Dettagli dell'esercizio: Trascrivi senza cambiare nulla il brano del testo su Gaza che comincia con "In questo scenario" e finisce con "sulle generazioni future.".

Testo da leggere:
Il conflitto nella Striscia di Gaza continua a mietere un numero spaventoso di vittime civili e costringe la popolazione a uno sfollamento forzato in un territorio che, già prima del conflitto, era tra i più densamente abitati al mondo.
Alla tragedia delle vite spezzate si somma il crollo delle condizioni stesse che rendono possibile l’esistenza quotidiana: i servizi sanitari risultano paralizzati, i farmaci e le forniture mediche sono ormai introvabili, le poche strutture ospedaliere rimaste non riescono ad accogliere i feriti. Le scuole e le infrastrutture civili sono state sistematicamente distrutte, mentre l’accesso ad acqua potabile, cibo e beni primari è ridotto a livelli insostenibili.
In questo scenario i bambini sono le vittime più esposte e più fragili. Molti perdono i genitori e i familiari nei bombardamenti, restano senza casa, soli, senza la possibilità di ricevere sostegno. Altri sopravvivono in condizioni di malnutrizione crescente, privati di cure, di sicurezza, di istruzione, senza più alcun punto di riferimento.
Questo quadro rivela come l’intera popolazione sia sottoposta non soltanto alla violenza diretta del conflitto, ma a un processo che, andando oltre la somma delle singole emergenze, colpisce le basi stesse della vita e ne compromette in profondità la dignità.
Come assistenti sociali sappiamo che, quando i sistemi di cura e protezione collassano, non sono solo le persone singole a soffrire: è l’intero tessuto comunitario a spezzarsi, con effetti destinati a proiettarsi sulle generazioni future.
Riteniamo fondamentale richiamare nuovamente il nostro Codice Deontologico, che afferma il valore e la dignità di ogni persona (art. 1), la giustizia e l’equità sociale come beni comuni (art. 6) e il ruolo politico e sociale della professione a tutela delle comunità (art. 7). Alla luce di tali principi, parlare oggi di Gaza significa assumere un’etica di servizio sociale anti-oppressivo: non limitarsi a constatare la sofferenza, ma denunciare le condizioni che la generano.
Pertanto:
Rinnoviamo la nostra richiesta alle istituzioni nazionali e internazionali di agire, non con la discrezione dell’assodata retorica, ma con decisione reale: aprire corridoi umanitari protetti, garantire l’accesso immediato ai servizi sanitari e sociali, ristabilire la fornitura di beni essenziali e garantire la protezione della popolazione civile secondo le norme del diritto internazionale.
Rinnoviamo la nostra solidarietà a chi con coraggio e dedizione, nonostante il pericolo, continua a operare come presidio di cura, sostegno e assistenza nelle aree più colpite. La loro azione è testimonianza concreta che la difesa della vita non è mai neutra né rinviabile.
Riaffermiamo il Nostro ruolo di voce istituzionale e attiva che non si piega all’indifferenza, ma sceglie di stare accanto a chi è privato di protezione, con la convinzione che non esistono circostanze che possano giustificare la sospensione dei diritti umani fondamentali.

Record mostrati:
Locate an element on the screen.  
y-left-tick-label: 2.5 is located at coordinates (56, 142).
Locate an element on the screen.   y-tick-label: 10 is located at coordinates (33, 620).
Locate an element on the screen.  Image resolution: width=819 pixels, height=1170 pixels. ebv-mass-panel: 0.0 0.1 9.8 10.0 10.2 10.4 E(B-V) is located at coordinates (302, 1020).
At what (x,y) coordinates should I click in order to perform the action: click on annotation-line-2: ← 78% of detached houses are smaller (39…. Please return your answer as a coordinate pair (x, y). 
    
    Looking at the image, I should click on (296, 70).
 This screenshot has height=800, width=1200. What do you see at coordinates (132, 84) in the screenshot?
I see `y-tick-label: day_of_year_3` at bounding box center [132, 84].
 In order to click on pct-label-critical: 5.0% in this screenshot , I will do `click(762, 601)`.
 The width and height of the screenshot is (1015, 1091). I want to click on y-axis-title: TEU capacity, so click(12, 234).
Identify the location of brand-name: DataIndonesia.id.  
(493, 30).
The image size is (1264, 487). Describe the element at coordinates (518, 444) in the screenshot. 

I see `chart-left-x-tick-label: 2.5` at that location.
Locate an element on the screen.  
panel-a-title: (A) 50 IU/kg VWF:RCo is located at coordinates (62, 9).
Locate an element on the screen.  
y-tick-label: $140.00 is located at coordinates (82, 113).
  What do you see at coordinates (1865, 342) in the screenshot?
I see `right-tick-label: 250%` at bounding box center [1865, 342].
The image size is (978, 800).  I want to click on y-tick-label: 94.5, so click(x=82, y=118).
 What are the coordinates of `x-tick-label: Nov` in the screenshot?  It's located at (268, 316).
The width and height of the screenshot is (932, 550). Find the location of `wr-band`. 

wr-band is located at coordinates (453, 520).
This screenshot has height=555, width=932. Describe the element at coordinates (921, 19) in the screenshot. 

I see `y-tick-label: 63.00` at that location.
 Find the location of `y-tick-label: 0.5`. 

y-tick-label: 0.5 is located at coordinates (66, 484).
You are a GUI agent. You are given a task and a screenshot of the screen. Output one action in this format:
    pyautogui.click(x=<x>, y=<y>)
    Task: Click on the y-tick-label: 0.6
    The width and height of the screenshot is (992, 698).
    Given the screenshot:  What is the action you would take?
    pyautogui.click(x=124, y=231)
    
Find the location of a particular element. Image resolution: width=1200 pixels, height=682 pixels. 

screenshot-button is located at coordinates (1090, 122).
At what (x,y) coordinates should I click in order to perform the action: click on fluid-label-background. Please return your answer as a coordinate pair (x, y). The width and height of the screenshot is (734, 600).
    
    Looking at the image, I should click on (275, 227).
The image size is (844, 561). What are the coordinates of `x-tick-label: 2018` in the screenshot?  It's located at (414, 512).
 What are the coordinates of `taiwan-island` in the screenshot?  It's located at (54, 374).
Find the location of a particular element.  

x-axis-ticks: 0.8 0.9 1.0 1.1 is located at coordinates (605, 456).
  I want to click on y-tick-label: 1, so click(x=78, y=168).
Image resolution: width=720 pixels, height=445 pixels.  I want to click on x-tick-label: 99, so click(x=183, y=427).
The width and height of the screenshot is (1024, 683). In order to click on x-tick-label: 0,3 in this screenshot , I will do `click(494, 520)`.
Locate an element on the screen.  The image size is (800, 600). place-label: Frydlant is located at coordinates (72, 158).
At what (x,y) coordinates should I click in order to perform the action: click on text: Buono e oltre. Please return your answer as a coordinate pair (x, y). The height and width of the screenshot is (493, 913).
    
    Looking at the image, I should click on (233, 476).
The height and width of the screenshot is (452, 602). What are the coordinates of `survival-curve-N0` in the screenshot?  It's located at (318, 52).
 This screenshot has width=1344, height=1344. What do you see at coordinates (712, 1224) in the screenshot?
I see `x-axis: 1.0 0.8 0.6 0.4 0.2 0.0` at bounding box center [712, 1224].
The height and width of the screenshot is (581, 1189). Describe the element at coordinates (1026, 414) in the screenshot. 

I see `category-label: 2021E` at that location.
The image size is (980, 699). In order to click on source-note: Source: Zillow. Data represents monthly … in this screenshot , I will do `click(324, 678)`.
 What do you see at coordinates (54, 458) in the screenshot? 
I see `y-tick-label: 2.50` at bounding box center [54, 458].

Risultato:
In questo scenario i bambini sono le vittime più esposte e più fragili. Molti perdono i genitori e i familiari nei bombardamenti, restano senza casa, soli, senza la possibilità di ricevere sostegno. Altri sopravvivono in condizioni di malnutrizione crescente, privati di cure, di sicurezza, di istruzione, senza più alcun punto di riferimento.
Questo quadro rivela come l’intera popolazione sia sottoposta non soltanto alla violenza diretta del conflitto, ma a un processo che, andando oltre la somma delle singole emergenze, colpisce le basi stesse della vita e ne compromette in profondità la dignità.
Come assistenti sociali sappiamo che, quando i sistemi di cura e protezione collassano, non sono solo le persone singole a soffrire: è l’intero tessuto comunitario a spezzarsi, con effetti destinati a proiettarsi sulle generazioni future.